Quand art et technologie font naître la nouvelle forme de communication politique - Retour sur un meeting 3.0

Le Lab Proches est allé à la rencontre du photographe et créateur de contenus visuels et images “hors formats” David Mathias. Ce dernier est à l’origine de la scénographie du meeting immersif de Jean-Luc Mélenchon de la présidentielle 2022 qui a tant fait parler de lui. Nous lui avons donc demandé quels pouvaient être les liens entre production artistique et communication politique. Réponses ci-dessous.

 

Vous êtes initialement photographe et créateur de contenus visuels et d'images “hors formats”. Qu’est-ce qui vous a amené à la scénographie et plus précisément à travailler au service de Jean-Luc Mélenchon dans le cadre de son meeting immersif du 16 janvier 2022 ? 

Je n’ai pas d’engagement politique, ne suis soutien d’aucun parti et je n’ai jamais travaillé pour un autre candidat. Cette expérience a été ma première intervention politique. Au départ, j’ai un parcours de photographe et de réalisateur. Je suis passé par la performance vidéo, mais toujours en ayant recours à des dispositifs d’images un peu différents. J’ai quitté le champ artistique pour celui de l’événementiel en me spécialisant dans la création d’images hors-format - un équivalent de l’immersif quand le terme n’était pas encore consacré. 

Peu importe quel est le projet qui m’anime, je fais toujours en sorte que le public soit intégré dans l’image, qu’il y ait au moins une personne immergée dans l’espace. Les problématiques sont ainsi toujours à peu près similaires : capter l’attention du public tout en jouant sur les allers-retours entre environnement vidéo et présence sur scène.

Données disponibles
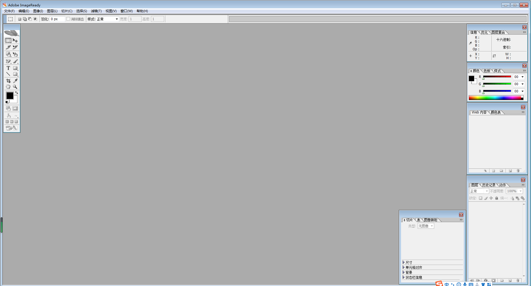Select the Rectangular Marquee tool
The image size is (531, 286).
[8, 41]
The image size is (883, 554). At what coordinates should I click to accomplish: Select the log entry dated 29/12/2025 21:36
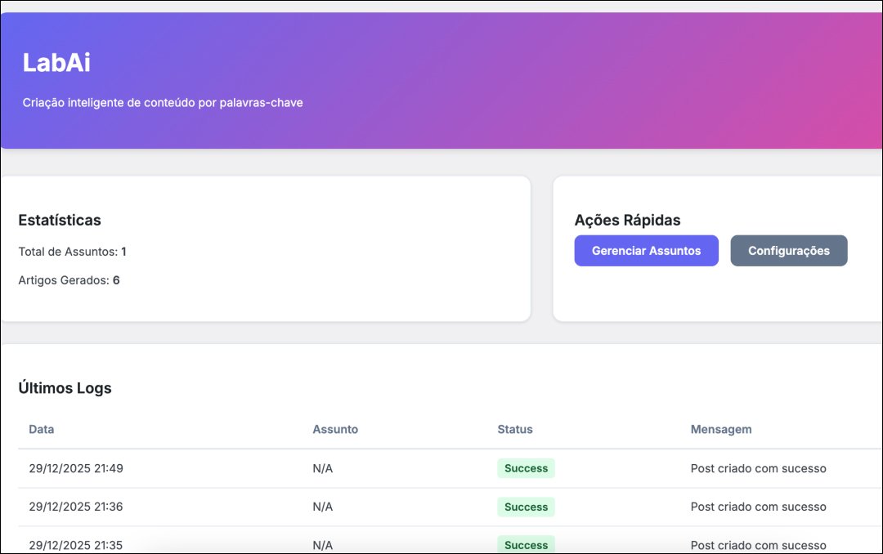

Consigne
Répondez à ces questions sur l'article consacré au meeting immersif de Jean-Luc Mélenchon :
1. À quelle date ce meeting immersif a-t-il eu lieu ?
2. Pour quel domaine David Mathias a-t-il quitté le champ artistique ?
3. Quelle règle applique-t-il à chacun de ses projets, quel qu'il soit ?

Réponse
1. Le meeting a eu lieu le 16 janvier 2022.
2. Il a quitté le champ artistique pour l'événementiel.
3. Il fait toujours en sorte que le public soit intégré dans l'image, avec au moins une personne immergée dans l'espace.